Con l’entrata in vigore della Legge n. 199/2025 (Legge di Bilancio 2026), il panorama della riscossione fiscale cambia volto. La nuova Rottamazione-quinquies si presenta non come una sanatoria universale, ma come un intervento mirato: il legislatore ha scelto di premiare il contribuente “trasparente” che ha dichiarato i propri debiti senza però riuscire a onorarli, penalizzando invece chi è stato oggetto di accertamenti.
1. Il perimetro: chi può aderire e per quali debiti
La finestra temporale copre i carichi affidati alla riscossione tra il 1° gennaio 2000 e il 31 dicembre 2023. Tuttavia, la vera novità risiede nella natura dei debiti ammessi.
Cosa rientra:
- Omessi versamenti erariali: Cartelle derivanti da “avvisi bonari” o controlli automatici delle dichiarazioni (ex artt. 36-bis e 36-ter).
- Contributi INPS: Solo se regolarmente dichiarati e non derivanti da accertamenti d’ufficio.
- Multe Stradali: Sanzioni per violazioni del Codice della Strada.

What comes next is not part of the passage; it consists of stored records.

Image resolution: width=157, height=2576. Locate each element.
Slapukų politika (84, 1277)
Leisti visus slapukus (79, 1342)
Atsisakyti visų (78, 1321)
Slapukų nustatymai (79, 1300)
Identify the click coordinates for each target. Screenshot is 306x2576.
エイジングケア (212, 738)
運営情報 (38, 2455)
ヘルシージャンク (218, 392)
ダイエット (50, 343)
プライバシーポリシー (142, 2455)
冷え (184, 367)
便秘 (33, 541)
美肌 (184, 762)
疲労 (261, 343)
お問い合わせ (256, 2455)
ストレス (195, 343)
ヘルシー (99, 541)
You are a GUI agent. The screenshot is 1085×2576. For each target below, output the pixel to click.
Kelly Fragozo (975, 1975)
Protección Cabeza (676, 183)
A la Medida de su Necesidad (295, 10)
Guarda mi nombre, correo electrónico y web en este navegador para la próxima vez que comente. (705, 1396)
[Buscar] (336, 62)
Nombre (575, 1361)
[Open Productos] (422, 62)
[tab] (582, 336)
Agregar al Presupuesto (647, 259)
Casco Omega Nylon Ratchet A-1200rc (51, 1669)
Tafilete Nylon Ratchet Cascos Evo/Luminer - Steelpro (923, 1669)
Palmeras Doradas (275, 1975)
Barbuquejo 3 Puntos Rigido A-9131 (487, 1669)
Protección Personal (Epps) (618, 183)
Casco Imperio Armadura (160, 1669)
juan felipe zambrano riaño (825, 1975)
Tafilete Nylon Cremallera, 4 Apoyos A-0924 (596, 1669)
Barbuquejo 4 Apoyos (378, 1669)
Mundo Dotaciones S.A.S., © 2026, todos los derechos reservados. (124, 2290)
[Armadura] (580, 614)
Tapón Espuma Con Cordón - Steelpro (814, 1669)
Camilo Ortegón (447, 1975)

Le “maglie strette” (Esclusioni): Restano fuori dalla sanatoria gli avvisi di accertamento, gli atti di recupero crediti d’imposta, i debiti INAIL e i tributi locali (IMU, TARI, Bollo auto), a meno che i singoli Comuni non deliberino diversamente.
2. Il paradosso del “contribuente diligente”
Una delle norme più discusse riguarda il rapporto con la precedente versione (la Quater). La legge vieta l’accesso alla Quinquies a chi è in regola con i pagamenti della Rottamazione-quater al 30 settembre 2025.
L’analisi: Si crea una situazione paradossale in cui chi ha pagato con regolarità resta vincolato a un piano breve (18 rate), mentre chi è decaduto o ha nuovi debiti può beneficiare del nuovo piano, molto più lungo e generoso.
3. La rivoluzione del piano di rientro: 9 anni per pagare
Il vero punto di forza della Quinquies è la dilazione temporale. Il debito può essere spalmato su 54 rate bimestrali, portando la scadenza finale fino al 2035.
Lo scadenziario 2026:
- 30 aprile: Termine ultimo per l’invio telematico della domanda.
- 31 luglio: Scadenza della prima rata (o soluzione unica) senza interessi.
- 30 settembre / 30 novembre: Scadenze delle rate successive (con interessi al 3% dal 1° agosto).
4. Regole di decadenza: più spazio agli errori
A differenza della severità della Quater (dove bastavano 5 giorni di ritardo su una sola rata per perdere tutto), la Quinquies introduce una maggiore tolleranza. La sanatoria decade solo se:
- Non vengono pagate due rate, anche non consecutive.
- Non viene saldata l’ultima rata del piano.
Questo “margine d’errore” garantisce una maggiore tenuta dei piani di rientro per le imprese in difficoltà temporanea di liquidità.
5. Consigli operativi: il Prospetto Informativo
Data la complessità della norma e la distinzione tra “omesso versamento” e “accertamento”, il primo passo fondamentale è richiedere il Prospetto Informativo sul sito dell’Agenzia delle Entrate-Riscossione. Solo questo documento permette di distinguere con certezza quali carichi siano effettivamente rottamabili, evitando istanze destinate al rigetto.